PROMPT:
Find each line in the items below that contains the string "Task", with capitalization matching, and copy those lines out.

INPUT ROWS:
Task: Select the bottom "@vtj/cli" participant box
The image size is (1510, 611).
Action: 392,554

==

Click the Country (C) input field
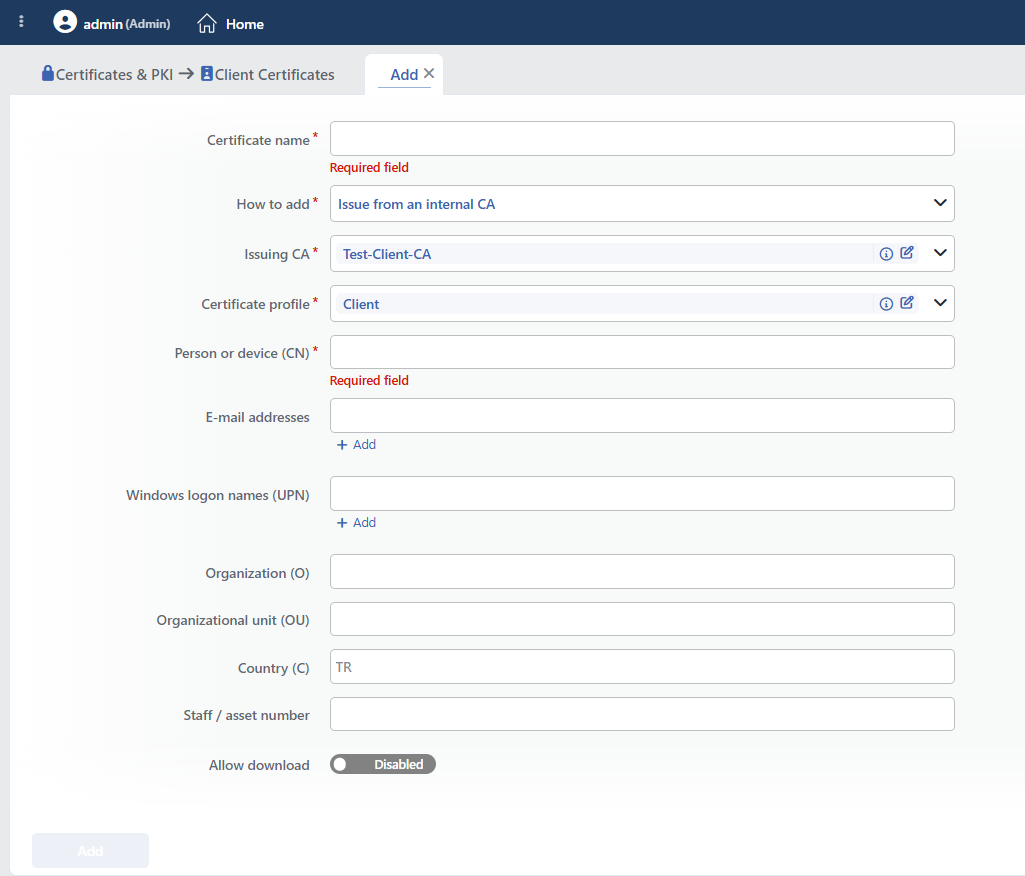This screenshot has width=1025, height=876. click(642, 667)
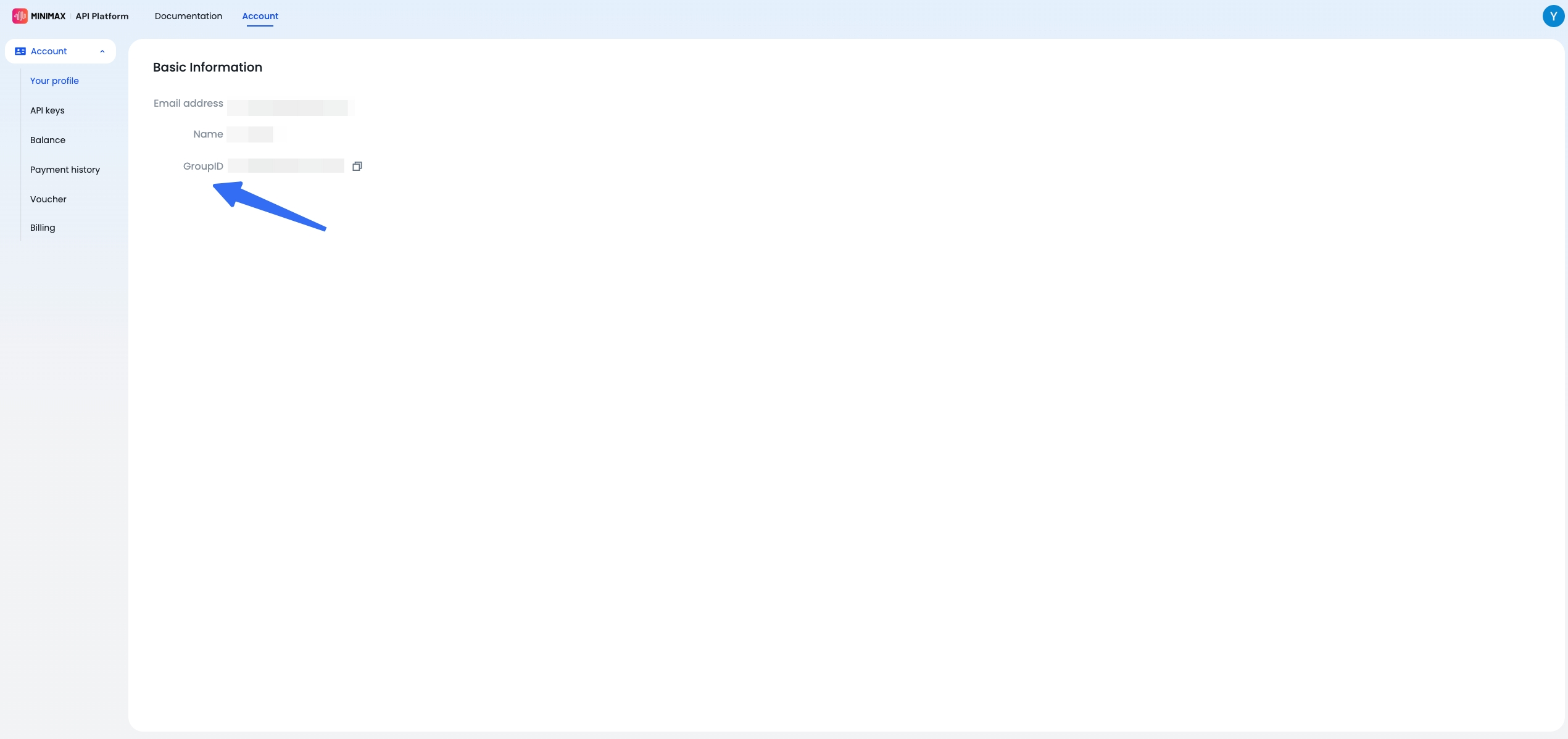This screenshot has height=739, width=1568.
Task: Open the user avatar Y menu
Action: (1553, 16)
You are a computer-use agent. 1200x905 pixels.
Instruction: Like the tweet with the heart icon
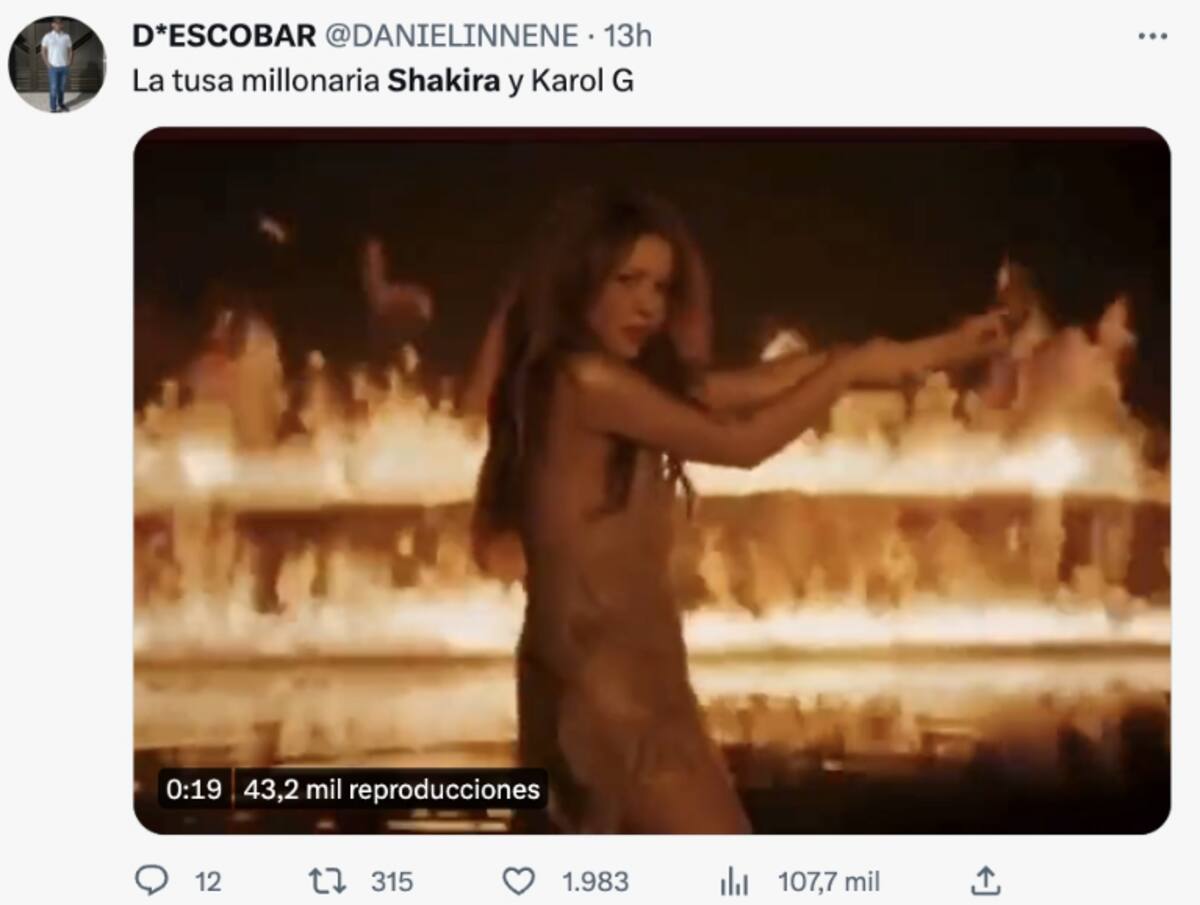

RESPONSE BELOW:
Task: Select the bottom "@vtj/cli" participant box
Task: Open the user avatar Y menu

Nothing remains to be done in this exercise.